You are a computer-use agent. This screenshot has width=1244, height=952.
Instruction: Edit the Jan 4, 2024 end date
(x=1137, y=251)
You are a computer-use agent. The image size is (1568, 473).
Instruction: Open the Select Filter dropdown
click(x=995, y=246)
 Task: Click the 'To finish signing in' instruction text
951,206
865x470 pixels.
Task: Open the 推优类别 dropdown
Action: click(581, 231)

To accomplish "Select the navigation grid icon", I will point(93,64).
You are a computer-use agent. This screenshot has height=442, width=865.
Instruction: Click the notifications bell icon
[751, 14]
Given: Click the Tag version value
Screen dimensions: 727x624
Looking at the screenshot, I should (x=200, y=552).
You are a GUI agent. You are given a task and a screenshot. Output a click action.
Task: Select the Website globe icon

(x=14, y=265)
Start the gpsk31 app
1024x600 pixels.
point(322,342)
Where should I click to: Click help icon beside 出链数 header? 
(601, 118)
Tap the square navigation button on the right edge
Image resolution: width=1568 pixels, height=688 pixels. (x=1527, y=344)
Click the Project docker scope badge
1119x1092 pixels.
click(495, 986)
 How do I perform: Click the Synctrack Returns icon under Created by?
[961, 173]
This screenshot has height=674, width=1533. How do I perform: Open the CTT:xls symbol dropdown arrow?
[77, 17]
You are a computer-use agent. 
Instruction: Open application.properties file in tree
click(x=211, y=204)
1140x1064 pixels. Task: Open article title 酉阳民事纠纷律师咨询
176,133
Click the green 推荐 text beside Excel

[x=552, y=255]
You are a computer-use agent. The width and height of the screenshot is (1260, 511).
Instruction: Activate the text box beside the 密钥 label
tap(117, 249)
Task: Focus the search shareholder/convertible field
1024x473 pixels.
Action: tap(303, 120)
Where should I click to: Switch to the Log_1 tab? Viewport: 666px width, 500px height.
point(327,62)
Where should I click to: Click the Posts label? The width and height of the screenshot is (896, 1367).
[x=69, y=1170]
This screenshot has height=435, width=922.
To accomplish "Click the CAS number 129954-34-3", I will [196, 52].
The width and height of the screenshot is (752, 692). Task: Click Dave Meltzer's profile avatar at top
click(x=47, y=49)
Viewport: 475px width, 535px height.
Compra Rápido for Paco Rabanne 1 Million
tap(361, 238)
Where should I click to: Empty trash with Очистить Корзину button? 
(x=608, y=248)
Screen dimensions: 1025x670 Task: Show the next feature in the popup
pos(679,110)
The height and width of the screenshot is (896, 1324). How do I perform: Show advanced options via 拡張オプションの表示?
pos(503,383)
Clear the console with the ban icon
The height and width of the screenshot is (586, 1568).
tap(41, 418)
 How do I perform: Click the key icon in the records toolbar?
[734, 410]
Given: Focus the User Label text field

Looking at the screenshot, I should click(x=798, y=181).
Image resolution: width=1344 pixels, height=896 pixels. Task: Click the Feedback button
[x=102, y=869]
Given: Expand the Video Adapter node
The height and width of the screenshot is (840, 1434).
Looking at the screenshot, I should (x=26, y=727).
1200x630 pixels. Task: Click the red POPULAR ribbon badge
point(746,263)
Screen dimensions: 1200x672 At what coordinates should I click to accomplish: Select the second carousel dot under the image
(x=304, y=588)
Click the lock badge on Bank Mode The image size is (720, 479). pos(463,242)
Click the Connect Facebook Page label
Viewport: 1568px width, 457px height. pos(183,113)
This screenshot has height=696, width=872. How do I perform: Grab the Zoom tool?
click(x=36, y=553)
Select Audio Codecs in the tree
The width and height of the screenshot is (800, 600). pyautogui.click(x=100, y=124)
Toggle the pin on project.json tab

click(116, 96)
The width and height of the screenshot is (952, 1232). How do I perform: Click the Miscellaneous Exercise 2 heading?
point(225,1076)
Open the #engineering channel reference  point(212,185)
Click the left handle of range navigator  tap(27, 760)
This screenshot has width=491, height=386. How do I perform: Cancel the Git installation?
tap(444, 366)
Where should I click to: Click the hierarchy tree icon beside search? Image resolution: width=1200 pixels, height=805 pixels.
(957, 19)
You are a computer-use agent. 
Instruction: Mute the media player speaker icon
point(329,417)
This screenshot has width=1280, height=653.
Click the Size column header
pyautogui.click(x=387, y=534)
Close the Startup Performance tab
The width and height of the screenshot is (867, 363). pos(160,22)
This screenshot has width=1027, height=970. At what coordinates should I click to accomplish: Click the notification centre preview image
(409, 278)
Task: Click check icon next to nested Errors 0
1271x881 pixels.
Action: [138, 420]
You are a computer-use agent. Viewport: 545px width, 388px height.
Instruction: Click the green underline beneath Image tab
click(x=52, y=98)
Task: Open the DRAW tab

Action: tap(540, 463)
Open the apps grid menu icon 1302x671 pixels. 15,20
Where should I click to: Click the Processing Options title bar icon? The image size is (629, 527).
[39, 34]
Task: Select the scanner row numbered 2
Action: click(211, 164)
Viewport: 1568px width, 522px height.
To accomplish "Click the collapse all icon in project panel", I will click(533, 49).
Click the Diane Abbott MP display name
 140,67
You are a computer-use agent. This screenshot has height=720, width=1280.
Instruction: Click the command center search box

▶ _THE TASK_:
Nothing but the lines from the one containing "Click the Diane Abbott MP display name" through the end of the entries belongs in the answer; repeat them exactly.

▶ _REPLY_:
Click the Diane Abbott MP display name
 140,67
You are a computer-use agent. This screenshot has height=720, width=1280.
Instruction: Click the command center search box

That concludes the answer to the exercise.